I'm selling most of my gear and buying a 5d mkI...

the mkII should be crzy good!


----------



## 335i (Feb 23, 2007)

The full specs are out - 21MP!!!

http://web.canon.jp/imaging/eosd/eos5dm2/specifications.html


----------



## Cliff (Apr 19, 2002)

There's a multi-page preview on dpreview as well. Autofocus is pretty weak, but other than that it seems like it has all the features. $2700 list price, body only.


----------



## Jon Shafer (Dec 15, 2001)

I owned a 1Ds Mk II for about a month. All of those extra megapixels are not what they're cracked up to be.


----------



## vull (Apr 2, 2007)

holy crap!
is it out already?
i want one


----------



## brandon5069 (Mar 26, 2006)

Jon S. said:


> I owned a 1Ds Mk II for about a month. All of those extra megapixels are not what they're cracked up to be.

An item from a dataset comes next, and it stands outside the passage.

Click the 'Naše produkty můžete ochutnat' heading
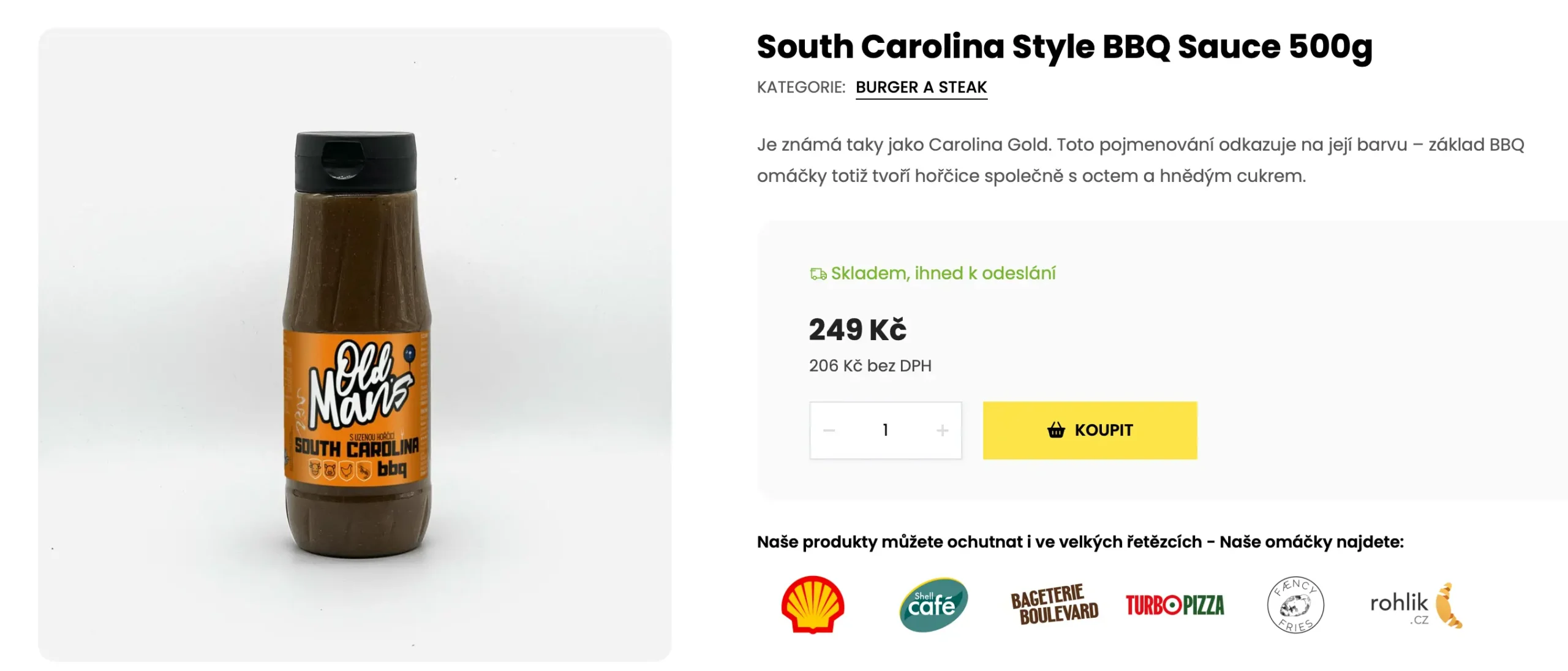The height and width of the screenshot is (671, 1568). point(1080,542)
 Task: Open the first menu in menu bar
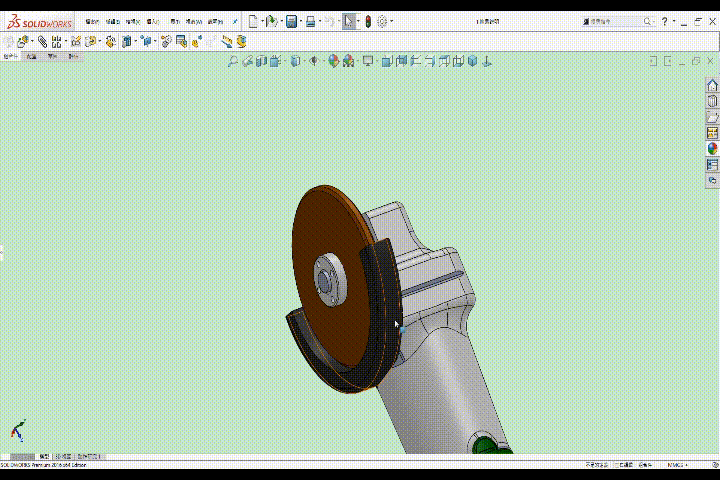click(x=93, y=21)
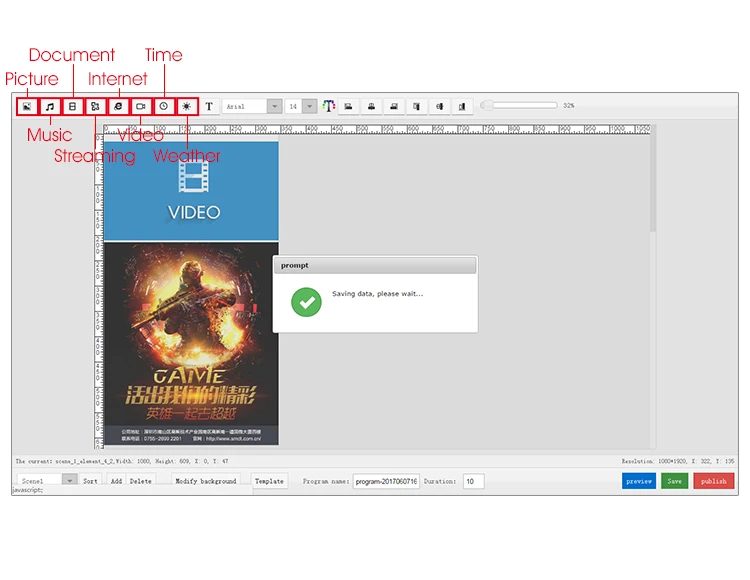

It's not about the megapixels for me...it's much more about the 1Ds being Full Frame.

FF + L glass = :drool:

I can't wait to pair my 24-70L with a 5d.


----------



## ___lk___ (Dec 21, 2001)

this camera looks to be absolutely outrageous... here's an HD movie short, shot entirely with this new body.

http://downloads.canon.com/CDLC/Reverie_Final_Cut2_midres.m4v

this is probably the greatest consumer-level digital camera that has ever been produced. a full-size sensor, incredible low-light performance, and the list goes on and on.

thanks to all the nikon faithful whose competition made this product even remotely possible at this price level.

the sound you hear is the bar being kicked up about 5 notches... :thumbup:


----------



## Jon Shafer (Dec 15, 2001)

brandon5069 said:


> It's not about the megapixels for me...it's much more about the 1Ds being Full Frame.
> 
> FF + L glass = :drool:
> 
> I can't wait to pair my 24-70L with a 5d.


The images from my 1D Mk III are superior to those that I took with my FF 1Ds Mk II.

As I implied, hype is hype.


----------



## vull (Apr 2, 2007)

how does 5d mk2 compare to 1dsmk3 as the pixel size is the same?









we could expect really good sharpness?


----------